Auch die Bielefelder an der Ostsee wurden von der Explosion wachgerüttelt. „Der Canellas hat ausgepackt! Wenn unsere Sünden ans Licht kommen, dann gnade uns Gott!“, soll Präsident Wilhelm Stute vor versammelter Mannschaft verkündet haben. Sofort reist man zurück nach Bielefeld, versuchte zu retten, was noch zu retten ist. Alle, Spieler und Funktionäre, plagte ein schlechtes Gewissen, schließlich hatte man sich den Klassenerhalt erkauft. Die Siegesserie am Schluss?
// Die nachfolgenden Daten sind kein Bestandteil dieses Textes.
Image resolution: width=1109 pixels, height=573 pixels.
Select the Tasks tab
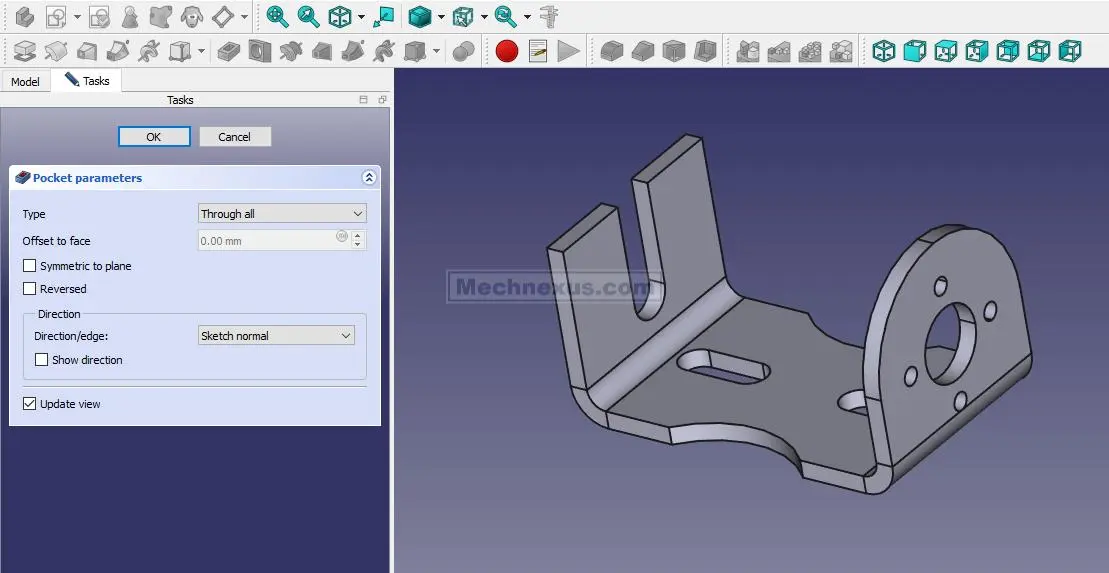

Alles Schieberei.
Man musste die Löcher in der Vereinskasse stopfen, bevor es jemandem auffällt, soll sich der Buchhändler an einen anonymen Spender gewandt haben. „Wir brauchen jetzt jede Mark!“
Monaten des Leugnens (Stute wird in einem Satz zitiert: „Sie können mir die Hand abhacken, wir sind unschuldig“), folgt das Geständnis am 24. Oktober 1971. Es machte keinen Sinn mehr, alles abzustreiten, die Beweislast war erdrückend.
Das Urteil des DFB-Sportgerichts am 19. Februar 1972: Zwangsabstieg in die oberste Amateurliga. Manch einer sah darin schon das Ende des Vereins, der vor einem sportlichen, finanziellen und Scherbenhaufen. Auch war das Image ruiniert.